The data contains all orders made on the shopping app from January 1st 2021 upto February 15th, 2021. The data contains 29774 order.
Both train and test set contains order during the same period (1/1/2021), test set has exactly the same structure as train set except for the target class column “Purchase Again” which is only included in the train set clearly.
Note that one order can contain multiple order items and is made by only one customer. Each order item is a row in the dataset.
The sample submission file contains all the customers ID in the test with a target column that has been initially set to 0. You should put your predictions in this column.
Files available for download:
-
Train.csv - contains the target variable “Purchase Again”. This is the dataset that you will use to train your model.
-
Test.csv- resembles Train.csv but without the target-related columns. This is the dataset on which you will apply your model to.
-
SampleSubmission.csv - shows the submission format for this competition, with the ‘Customer’ column mirroring that of Test.csv and the ‘Target’ column containing your predictions . The order of the rows does not matter, but the names of the ‘Customers’ must be correct.
Variable definitions
- Order ID: ID of the order
- Order Status: whether an order has been Completed, rejected or another status.

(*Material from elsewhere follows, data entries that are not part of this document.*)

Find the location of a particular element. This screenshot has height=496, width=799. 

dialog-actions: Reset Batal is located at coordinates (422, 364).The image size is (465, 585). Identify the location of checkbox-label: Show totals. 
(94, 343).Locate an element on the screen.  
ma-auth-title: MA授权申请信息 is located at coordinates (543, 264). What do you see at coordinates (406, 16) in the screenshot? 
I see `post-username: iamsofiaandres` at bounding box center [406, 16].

- Category Name: Category name of each product that has been ordered
- Product Name: Name of each product that has been ordered (in French)
- Quantity: Quantity of the product in an order.

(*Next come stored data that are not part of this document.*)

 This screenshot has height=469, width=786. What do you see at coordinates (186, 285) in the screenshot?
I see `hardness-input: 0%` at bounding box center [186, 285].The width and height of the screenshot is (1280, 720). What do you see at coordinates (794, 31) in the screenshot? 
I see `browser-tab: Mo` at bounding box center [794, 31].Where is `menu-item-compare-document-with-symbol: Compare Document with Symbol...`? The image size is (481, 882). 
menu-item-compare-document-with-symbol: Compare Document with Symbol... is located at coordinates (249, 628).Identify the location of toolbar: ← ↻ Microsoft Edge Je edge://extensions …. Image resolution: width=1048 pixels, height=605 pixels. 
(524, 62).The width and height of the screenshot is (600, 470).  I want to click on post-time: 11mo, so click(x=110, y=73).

- Unit Price: unit price of the product.
- Total Price: Unit Price*Quantity of an order item
- Subtotal: Total of the whole order (sum of total price for each order item).
- Payment Method: Method of payment of the order, ex : cash or by card for example.
- Customer ID: ID of the customer who made the order.
- Merchant: ID of the seller/merchant of the product (order item).
- Order Time: The exact date & time when the order has been made.
- Customer Country: country of customer, “Algeria” mostly.
- Purchase Again: target variable, available only in “train.csv”, 1 corresponds to that the customer will make a new purchase after february 15th, 0 else.